Dietary fiber includes plant-based carbohydrates such as whole-grain cereal, seeds and some legumes. Fiber's health benefits have been recorded "by over 100 years of research," Andrew Reynolds, a researcher at the University of Otago in New Zealand, wrote in an email. He is co-author of the new meta-analysis of existing research, which was published Thursday in the journal The Lancet.
The research shows that higher intakes of fiber "led to a reduced incidence of a surprisingly broad range of relevant diseases (heart disease, type 2 diabetes and colorectal cancer)," reduced body weight and total cholesterol, and reduced mortality, Reynolds wrote. Similar findings were shown with increasing whole-grain intakes.
Reynolds' team was commissioned by the World Health Organization to inform future fiber intake recommendations.
The researchers analyzed over 180 observational studies and 50 clinical trials from the past four decades; that's the strength of the analysis, explained co-author Jim Mann, professor of human nutrition and medicine at the University of Otago.
"The health benefits of dietary fiber appear to be even greater than we thought previously," Mann said of the results.
The analysis found a 15% to 30% reduced risk of death and chronic diseases in people who included the most fiber in their diets, compared with those with the lowest intake.
A fiber-rich diet was linked, on average, to a 22% reduced risk of stroke, a 16% lower risk of Type 2 diabetes and colorectal cancer, and a 30% reduced risk of death from coronary heart disease.
Most people globally consume about 20 grams (0.70 ounces) of dietary fiber per day, Mann said of the findings.
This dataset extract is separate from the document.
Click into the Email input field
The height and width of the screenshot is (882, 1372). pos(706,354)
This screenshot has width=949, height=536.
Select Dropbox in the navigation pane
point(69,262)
Based on the research, he recommends 25 grams (0.88 ounces) to 29 grams (1.02 ounces) of fiber each day. Higher amounts are even more beneficial, according to the analysis.
A 15-gram (0.52 ounce) increase in whole grains consumed per day was associated with a 2% to 19% reduction in total deaths and incidences of coronary heart disease, Type 2 diabetes and colorectal cancer.
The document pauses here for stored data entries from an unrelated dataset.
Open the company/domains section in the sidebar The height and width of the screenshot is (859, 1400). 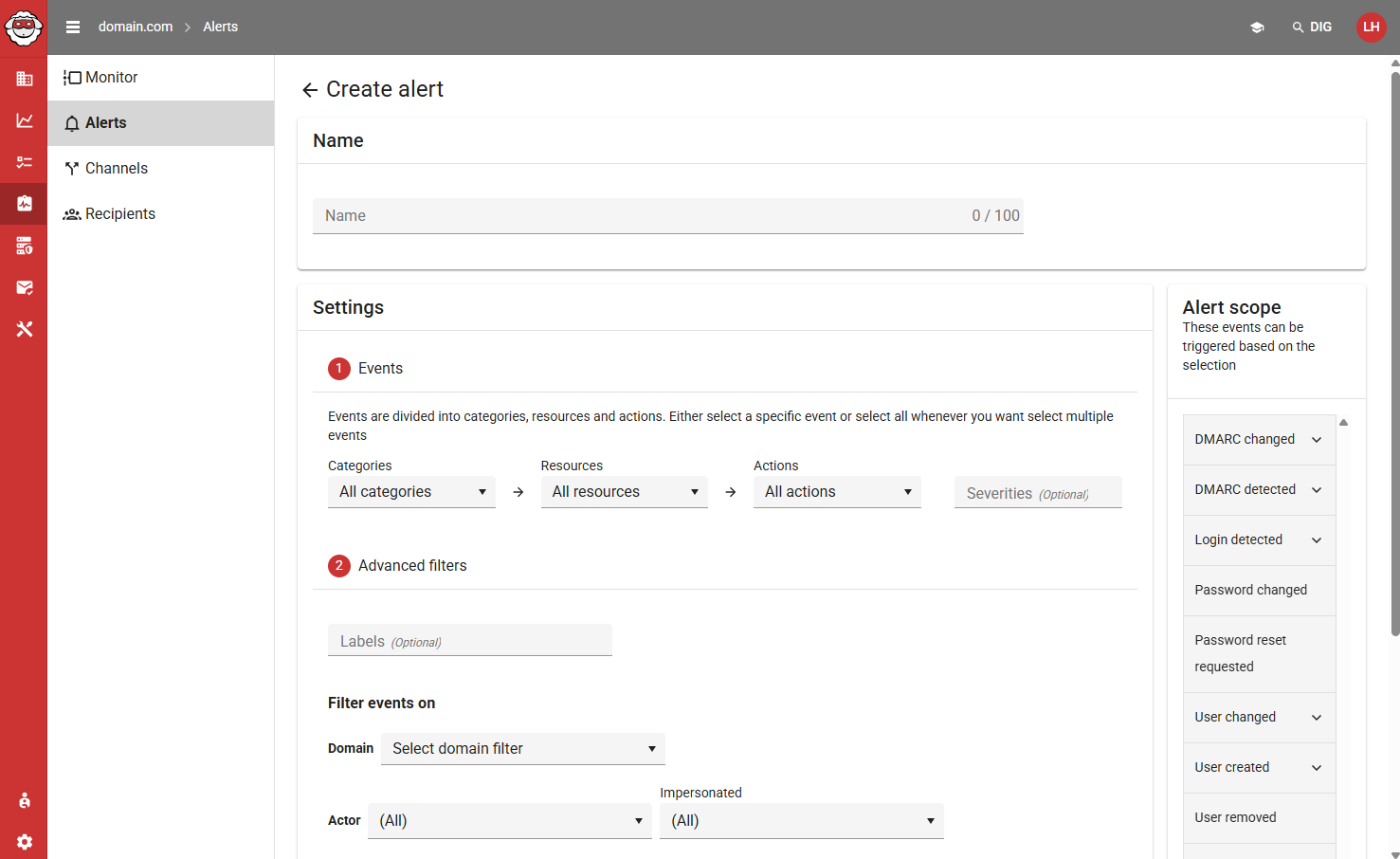pos(24,78)
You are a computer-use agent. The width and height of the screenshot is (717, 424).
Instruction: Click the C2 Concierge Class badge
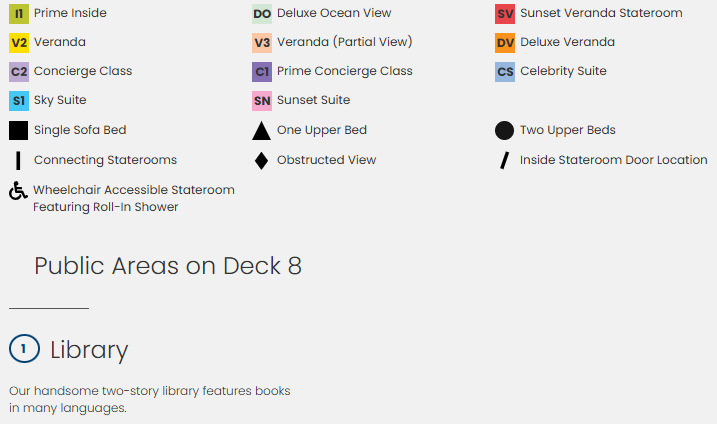(x=19, y=72)
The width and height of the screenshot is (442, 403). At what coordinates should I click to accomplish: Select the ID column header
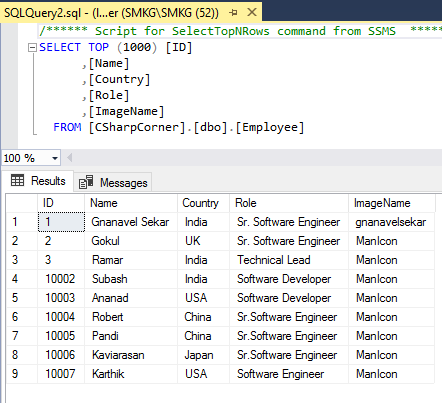pyautogui.click(x=61, y=203)
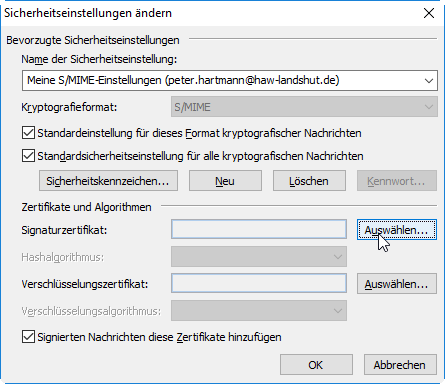Uncheck Standardeinstellung für dieses Format checkbox
This screenshot has width=445, height=384.
[x=28, y=133]
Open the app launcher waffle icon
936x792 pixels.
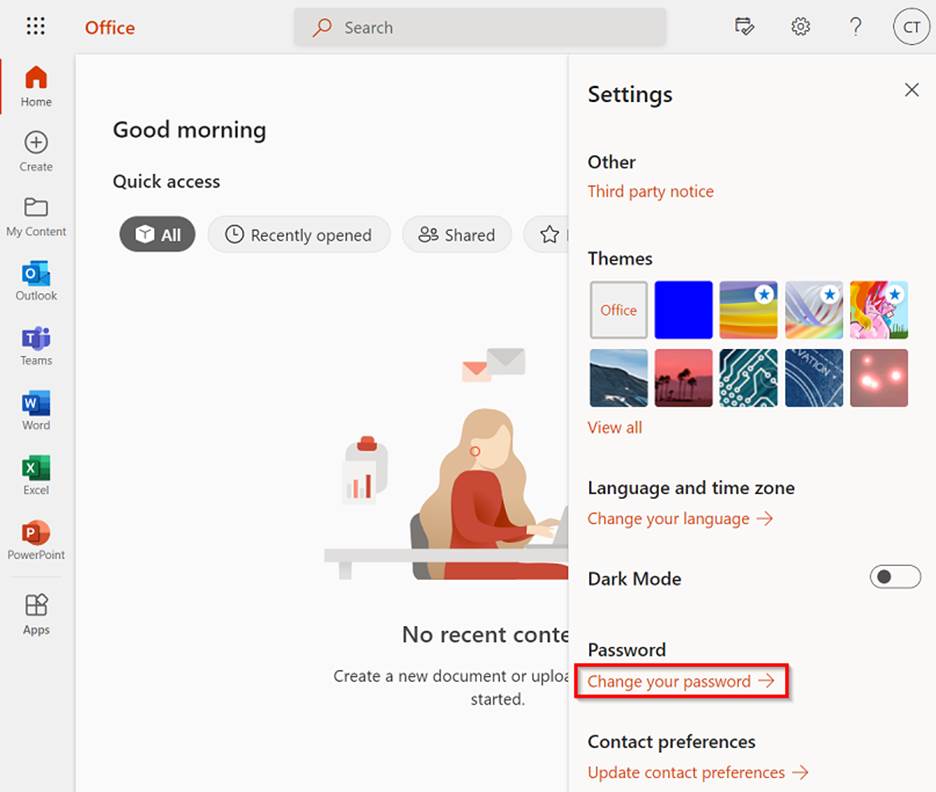pyautogui.click(x=35, y=27)
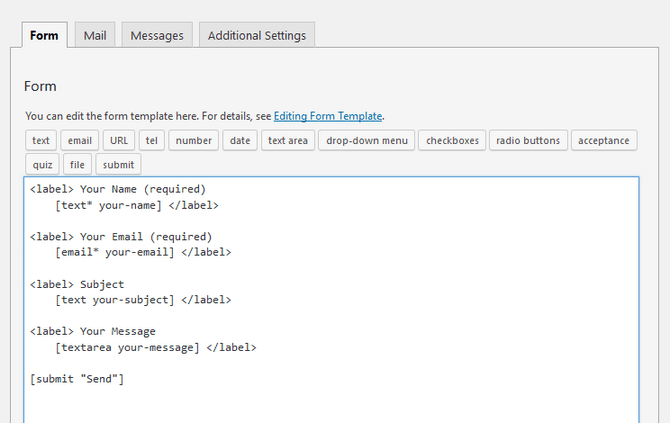Open the Messages tab

157,35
The study notes that the relationships between high fiber/whole grain consumption and reduced noncommunicable diseases could be causal.
The analysis found no dangers with a high fiber intake. But it adds that for people with an iron deficiency, high levels of whole grains can further reduce iron levels.
The authors note that carbohydrates include sugars, starches and dietary fiber. "However sugars, starches, and fibres are all carbohydrates that perform different roles in the body," Reynolds wrote.
Fiber content was shown to be a better indicator of a carbohydrate food's ability to prevent disease than glycemic index, the measure of the degree to which blood glucose goes up after a particular food is eaten.
The study found small risk reduction in stroke and Type 2 diabetes for people adhering to a low-glycemic-index diet, which involves foods like green vegetables, most fruits, kidney beans and bran breakfast cereals.
Glycemic index is not as good as dietary fiber when considering whether something is a good carbohydrate-containing food, Mann said. Foods that don't increase blood glucose may still be high in sugars, saturated fats and sodium. Ice cream, for example, has a low glycemic index but is high in sugar.
One limitation of the analysis is that the studies involved only healthy individuals, so the findings do not apply to people with pre-existing chronic conditions. Also, most studies were conducted in Western societies; it is not "100% certain" that the results therefore apply to less-privileged societies, Mann explained.
Brian Power, a dietician and lecturer in nutrition at University College London, said the analysis is "very robust" and "powerful." Power, who was not involved in the research, said it is the "highest form of evidence in terms of summarizing what we know."
"Any increase in dietary fiber has health benefits," he added, and it takes only small changes in diet to achieve a health benefit. A person could add 8 grams of fiber to their diet with a breakfast of a bran flakes, four dried apricots and a handful of almonds.
Reynolds advised, "Practical ways to increase fibre intake is to base meals and snacks around whole grains, vegetables, pulses, and whole fruits."
Helen Stokes-Lampard, chair of the Royal College of General Practitioners, wrote in an email that "living a healthy lifestyle is an obvious route to improving our health outcomes, and eating a balanced diet, as well as taking regular exercise, getting enough sleep, drinking alcohol in moderation and not smoking, is a key part of this."
"We've known for a long time that eating foods high in fibre is good for us and helps to aid digestion," wrote Stokes-Lampard, who was not involved in the new analysis, "so it's reassuring to see this high-quality research showing how far-reaching these benefits may be for our long-term health and wellbeing, and confirming why it's so important to include these foods in our diet."